Flower Mound senior center funding gets nod from TIRZ board

The second time was the charm for Flower Mound’s senior citizens.

At its special meeting Monday afternoon, the Tax Increment Reinvestment Zone (TIRZ) Board voted 4-1 to recommend its financial support to build a new Flower Mound Senior Center to the Town Council, one month after voting 3-2 to deny funding its share of the center.

“I believe there was some level of commitment and an expectation that TIRZ would be funding the building of a senior center,” said Board Chairman Jim Robertson. “Since the 2005 list of projects was created, the town has addressed the needs of its citizens one-by-one and it’s now time to address our seniors. They’ve outgrown three different locations and it’s time to build a permanent building.”

The Flower Mound Town Council approved a contract in June for the design of the new 22,387 square-foot senior center, set for construction on town-owned land at the southwest corner of Long Prairie Road and West Windsor Drive.

TIRZ Board member Bill Collins questioned if a $500,000 non-committed TIRZ budget balance would be a large-enough emergency fund after using $4.4 million to build the estimated $5.6 million center.

“Back when TIRZ was formed, projects listed for funding were infrastructures fixes like the water line for FM 407 and FM 2499, Chinn Chapel and Dixon Roads and also a senior center,” said Economic Development Director Mark Wood. “That $500,000 balance will only be for one year, because the balance after that should be back up to about $2.5 million with the River Walk and the new economic developments—like Market Street and La Madeleine—feeding into the TIRZ.”

Town Manager Jimmy Strathatos added that the general capital fund will help grow the TIRZ fund.

The need for a new facility was questioned by TIRZ board member Larry Lipscomb, who said he had finally stopped by the present facility and found that at one point only 25 people were using the room, while another time it sat empty. He acknowledged that a non-governmental facility may not be used at all times; he said the existing building wasn’t used at full-capacity most of the time.

“I just look at whether we need it, or if it could be done for less money, or if there are other alternatives,” said Lipscomb. “For $5 million how about adding a second story to the existing building or selling the acreage on West Windsor and finding a place in the River Walk?”

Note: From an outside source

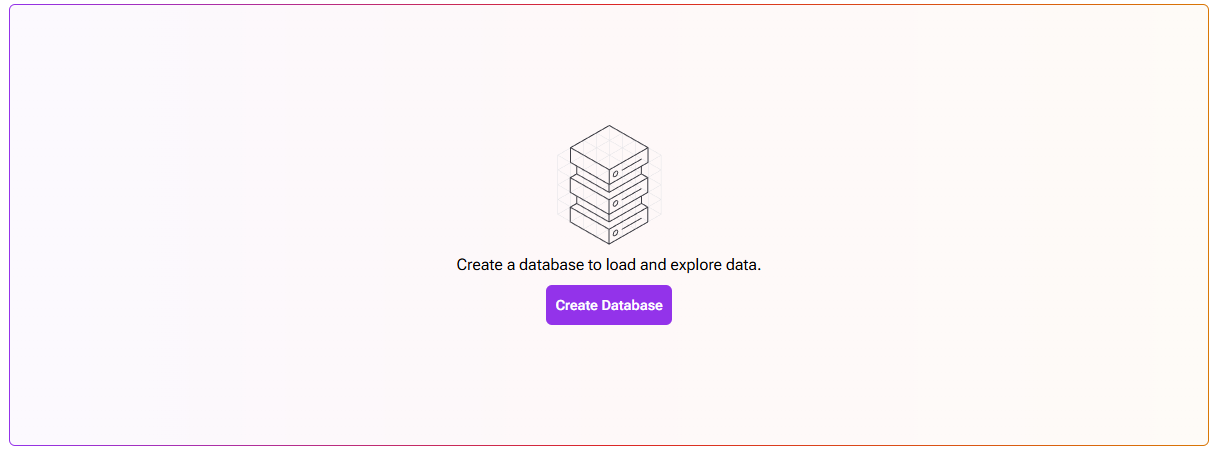The image size is (1217, 450).
Task: Click the Create Database button
Action: [608, 305]
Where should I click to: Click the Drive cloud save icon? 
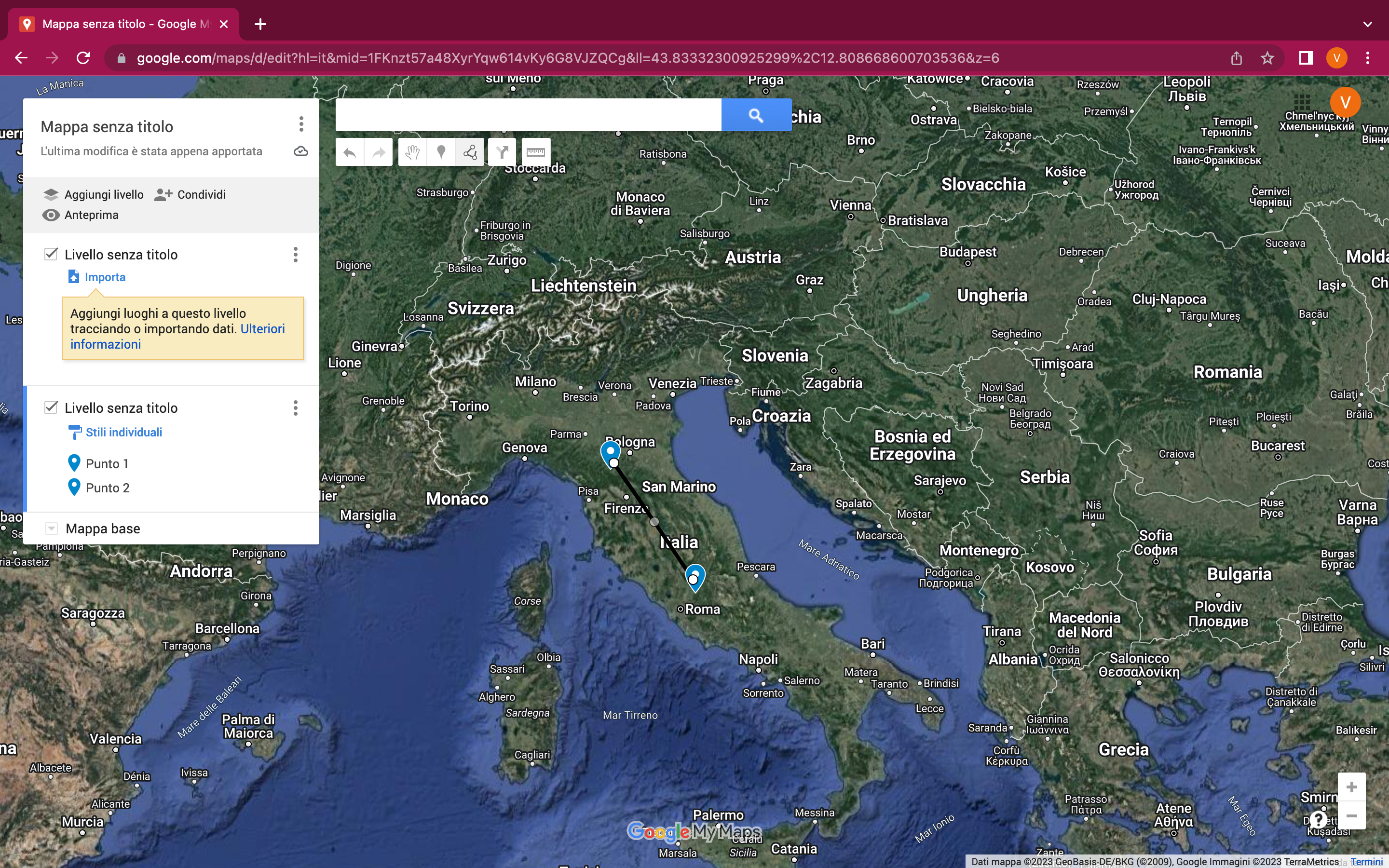pyautogui.click(x=301, y=151)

Robertson pointed out that the present location of the senior center was built back in the 1970s and was previously the town hall, the first fire station, the police department and had its roof ripped-off during a tornado. He pointed out that it’s an aging building with a projected 25-to-30 year life expectancy; which it had already reached.

Board member Bryan Webb said that he’d visited the existing senior center more often than Lipscomb, but had mainly attended special events or activities when the one-room facility was filled to capacity.

Robertson asked Senior Program Supervisor Jaime Cooper if having only one large room ever proved a problem with scheduling.

“We have trouble every single day,” said Cooper about space conflicts. “We have to limit what we can offer, because we only have one room. Even though there are dividers, they do nothing for sound issues. Add to that the fact that many seniors don’t hear as well as they used to and trying to have a craft class, a card group and a class learning Spanish in one area makes it difficult for everyone. And for space, we have a yoga class that needs to come in before everyone else, because yoga takes a lot of space.”

Webb also added that suggestions to use the acreage on West Windsor for a future Town Hall weren’t feasible, because the 4.5-acre parcel wasn’t enough space to provide adequate parking necessary for both the senior center and Town Hall.


The new building will be able to house community activities–such as the 200-participant Chamber of Commerce Chick-Fil-A Leadership Seminar and the recent Drug Summit, both of which needed to be held at Trietsch United Methodist Church due to space constraints.

Strathatos added that the town already owns the land—appraised at about $1 million—and about half the total acreage is targeted for a private commercial development, which will add to the town’s revenue.

With a four-to-one vote, Lipscomb being the sole negative vote against using TIRZ funds for the project, the board approved a budget of up to $4.4 million, provided a non-committed balance of $500,000 remains in the TIRZ budget to address emergency needs.

Although listed on the following Town Council meeting agenda, the senior center item was carried-over for the January 6 meeting.

Council member Steve Dixon informed audience members that the center had been put on the agenda in case the TIRZ Board denied approval, but its recommendation negated the council’s action. Mayor Tom Hayden suggested a final council vote be taken.

“The fact that the council has already approved the design and that the TIRZ Board has recommended the project, it’s set to go forward,” said Strathatos. “It will need to be voted on to approve a construction manager after the risk management bids are in.”

The next Town Council meeting is scheduled for Monday, Jan. 6, 2014.